── Source data ──
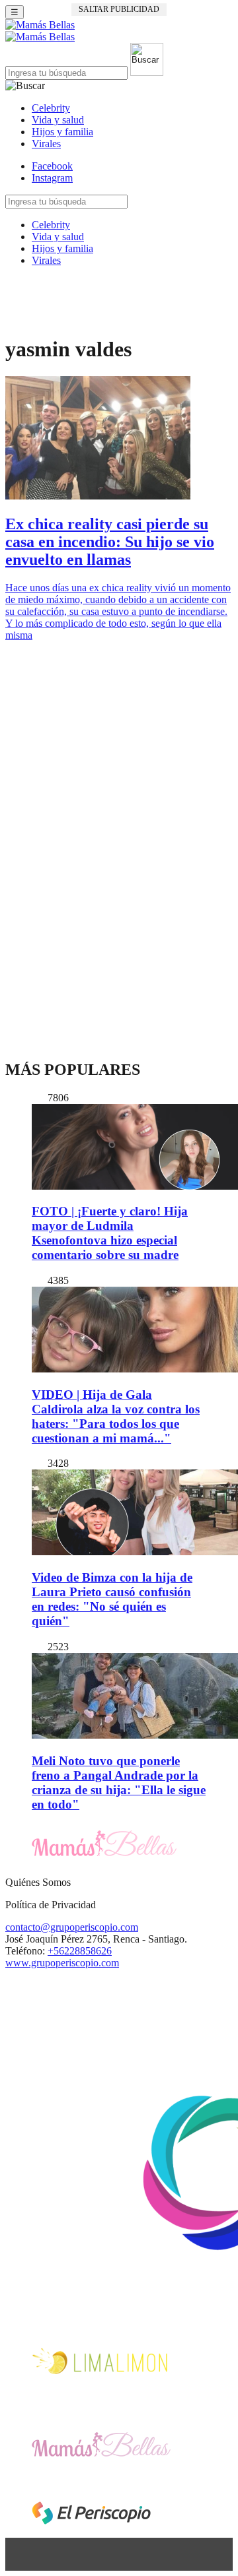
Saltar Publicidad (119, 9)
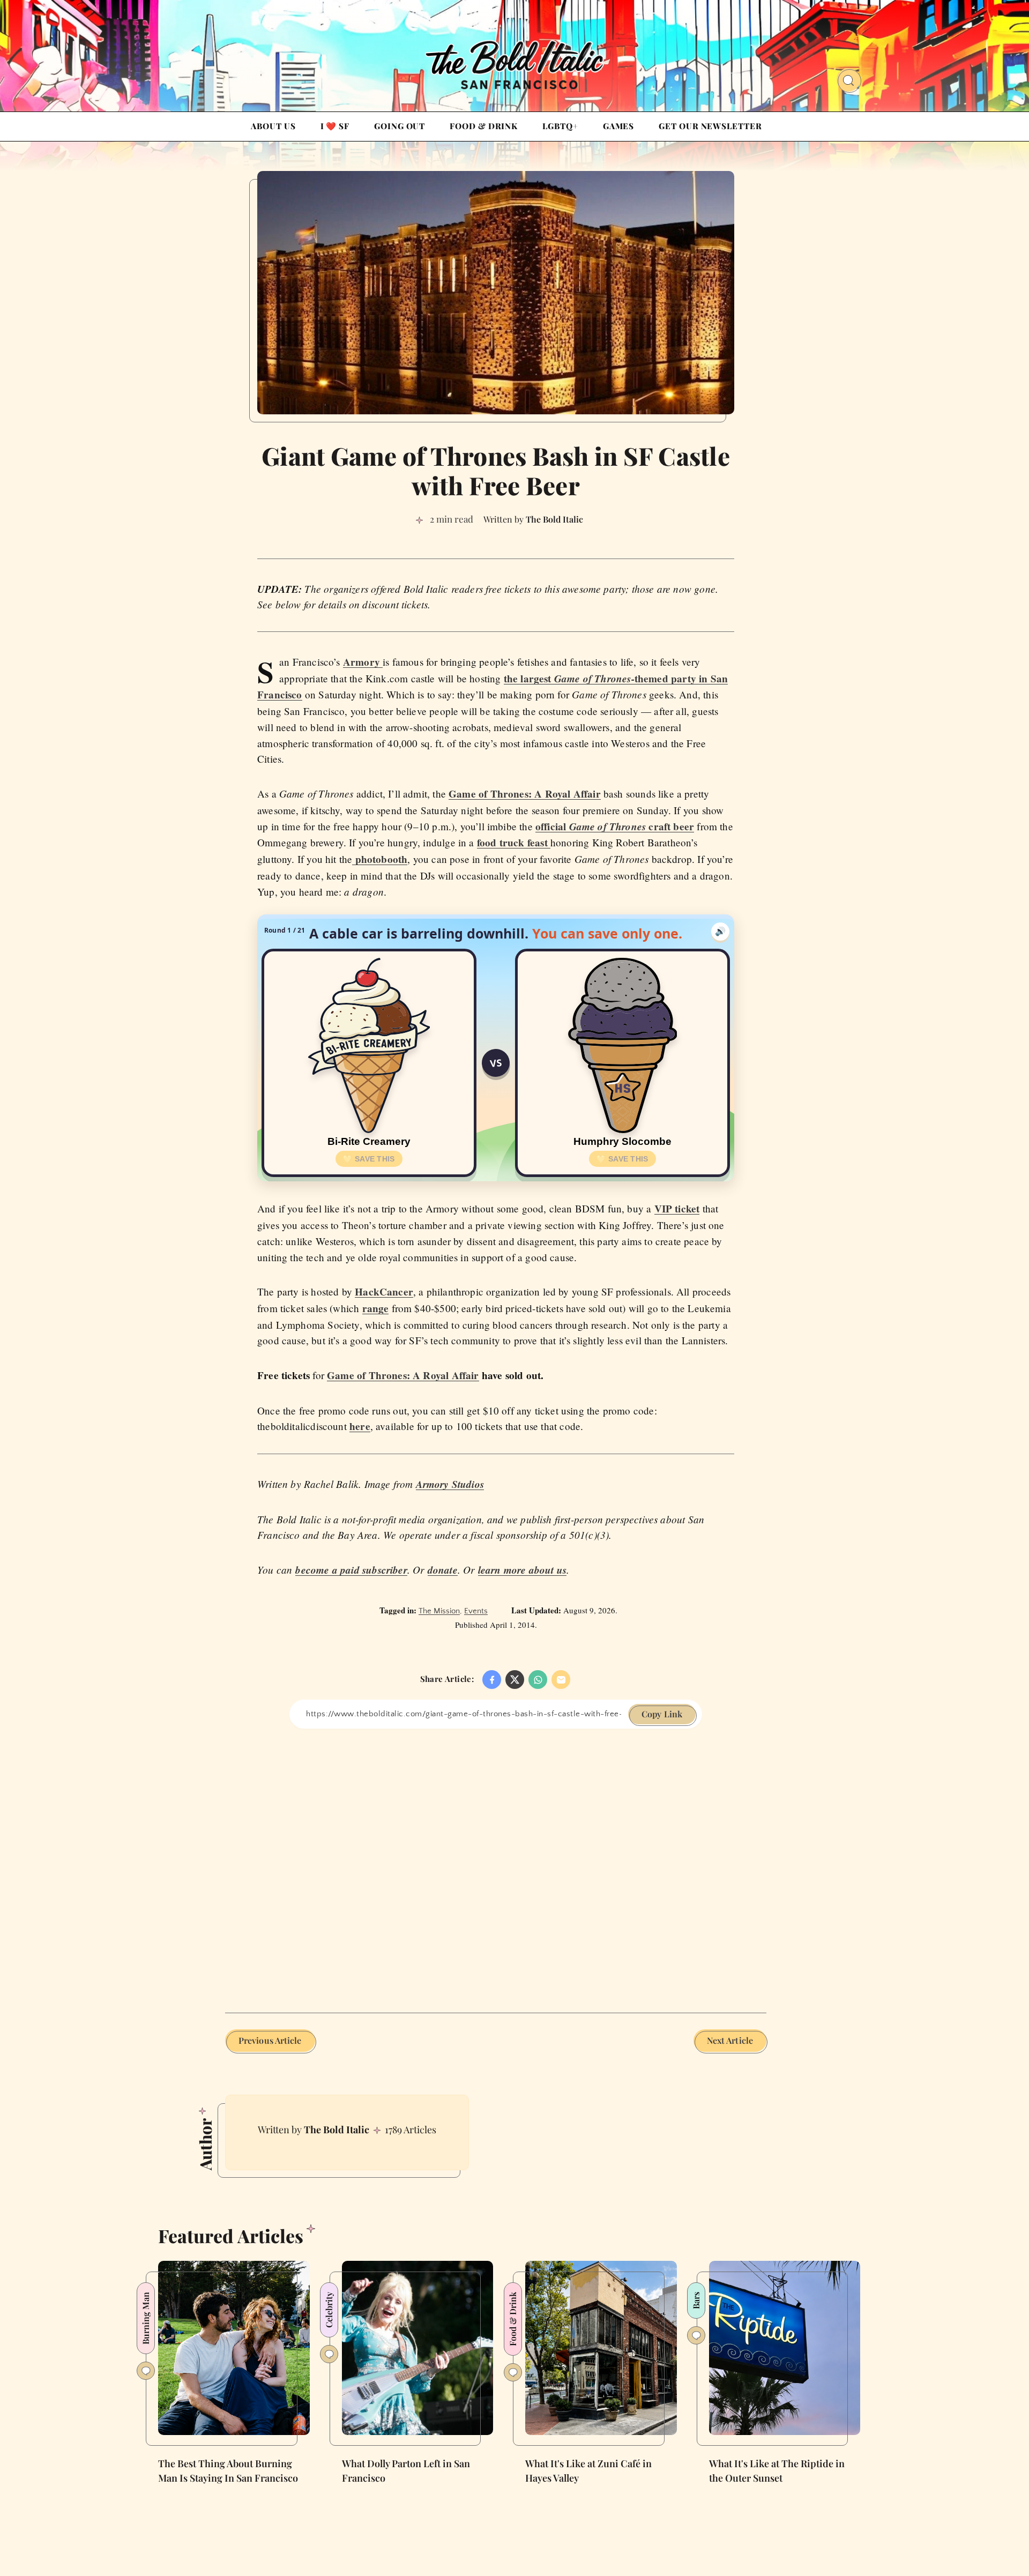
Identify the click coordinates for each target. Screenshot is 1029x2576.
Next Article (730, 2040)
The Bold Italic (336, 2129)
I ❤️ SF (334, 126)
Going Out (399, 126)
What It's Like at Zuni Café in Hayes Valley (588, 2470)
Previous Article (270, 2040)
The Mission (439, 1610)
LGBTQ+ (560, 126)
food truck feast (513, 842)
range (375, 1308)
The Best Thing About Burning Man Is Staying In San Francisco (228, 2470)
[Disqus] (495, 1863)
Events (476, 1610)
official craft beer (614, 826)
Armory (363, 661)
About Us (273, 126)
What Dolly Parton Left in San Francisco (406, 2470)
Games (619, 126)
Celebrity (328, 2310)
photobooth (379, 859)
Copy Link (662, 1713)
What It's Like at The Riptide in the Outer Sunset (777, 2470)
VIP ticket (677, 1208)
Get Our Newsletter (710, 126)
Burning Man (145, 2318)
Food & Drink (484, 126)
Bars (696, 2300)
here (359, 1426)
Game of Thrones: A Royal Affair (525, 793)
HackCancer (384, 1291)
───
§ **What the task requires**:
Output each record above exactly as it stands, excluding all pictures.

§ **Result**:
Saltar Publicidad (119, 9)
Identify the click coordinates for each target. Screenshot is 1029x2576.
Next Article (730, 2040)
The Bold Italic (336, 2129)
I ❤️ SF (334, 126)
Going Out (399, 126)
What It's Like at Zuni Café in Hayes Valley (588, 2470)
Previous Article (270, 2040)
The Mission (439, 1610)
LGBTQ+ (560, 126)
food truck feast (513, 842)
range (375, 1308)
The Best Thing About Burning Man Is Staying In San Francisco (228, 2470)
[Disqus] (495, 1863)
Events (476, 1610)
official craft beer (614, 826)
Armory (363, 661)
About Us (273, 126)
What Dolly Parton Left in San Francisco (406, 2470)
Games (619, 126)
Celebrity (328, 2310)
photobooth (379, 859)
Copy Link (662, 1713)
What It's Like at The Riptide in the Outer Sunset (777, 2470)
VIP ticket (677, 1208)
Get Our Newsletter (710, 126)
Burning Man (145, 2318)
Food & Drink (484, 126)
Bars (696, 2300)
here (359, 1426)
Game of Thrones: A Royal Affair (525, 793)
HackCancer (384, 1291)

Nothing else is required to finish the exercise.